SELECTED TEXT
* * * * * * *

# CHAPTER 3 - STRINGS

## STRINGS BASICS

- In Python, text is represented as a string, which is a **sequence** of characters (letters, digits, and symbols).
- In Python, we indicate that a value is a string by putting either single or double quotes around it.

### Operations on Strings
- `len(string)` -- to get length of a string
- `+` -- can add strings, but not str and type float or int
- `*` -- to repeat a string 
- `+=` -- add to another string and save value
- `int("3")` -- convert str to int
- `float("3.4")` -- convert str to float
- `str(<input>)` -- convert the input to a string data type. Useful for converting numbers to strings so you can concatenate strings and numbers.

In [1]:
# String notation using single quotes.
string1 = 'Aristotle'
print(string1)

# String notation using double quotes.
string2 = "Issac Newton"
print(string2)

Aristotle
Issac Newton


### String Literals

A string literal can be created by writing a text(a group of Characters ) surrounded by a single(”), double(“”), or triple quotes.  By using triple quotes we can write multi-line strings or display them in the desired way.

* * * * * * *

SOURCE MATERIAL
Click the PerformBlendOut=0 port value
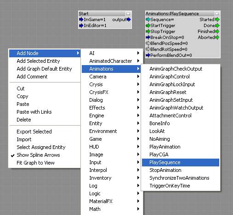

* * * * * * *

WORK TO COMPLETE
- a) Answer these about the strings chapter:
(i) Which operation gives the length of a string?
(ii) What name does the code assign to the variable `string2`?
(iii) What does using triple quotes allow?
- b) Rewrite the strings chapter starting with "- In Python, text" and going on through "quotes around it.", with "Python" renamed to "Ruby".
- c) Write what comes next in the strings chapter after its last sentence.
The lines aren't needed for any of this.

FINAL ANSWERS
- a)
(i) `len(string)`
(ii) "Issac Newton"
(iii) Writing multi-line strings or displaying them in the desired way.

- b)
- In Ruby, text is represented as a string, which is a **sequence** of characters (letters, digits, and symbols).
- In Ruby, we indicate that a value is a string by putting either single or double quotes around it.

- c)
In [2]:
m = """
This is a string literal. 
        Spaces are printed as is. 
  Hello there!"""
print(m)


This is a string literal. 
        Spaces are printed as is. 
  Hello there!


### Printing in Python

In [3]:
print('abbcd', 2, 3)
print('abbcd', 2, 3, sep='\n') # default separator is space

abbcd 2 3
abbcd
2
3


### Concatenating String

In [4]:
string3 = 'Four score and ' + str(7) + ' years ago'
print(string3)

Four score and 7 years ago


### Converting strings to numbers

In [5]:
print(int('0'), type(int('0')))
print(int('11'), type(int('11')))
print(int('-324'), type(int('-324')))
print(float('-324.40'), type(float('-324.40')))

0 <class 'int'>
11 <class 'int'>
-324 <class 'int'>
-324.4 <class 'float'>


### Repeating Strings

In [6]:
string4 = 'AT' * 5
string5 = '-' * 5
print(string4)
print(string5)

ATATATATAT
-----


### Using Special Characters in Strings
- How would you put a single quote inside a string that is declared using a single quote?
- `'\\'` -- how would you print `/\/\`
- `'\n'`
- `'\''`
- `'\"'`
- `'\t'` -- useful for parsing TSV files

### Getting information from the Keyboard

In [7]:
number = input('Please enter a number: ')
print(f'The number is {number}.')

The number is 7.


## STRING FORMATTING

### What can you format?
String-formatting allows you to do at least five things. These string-format specifiers come after a colon.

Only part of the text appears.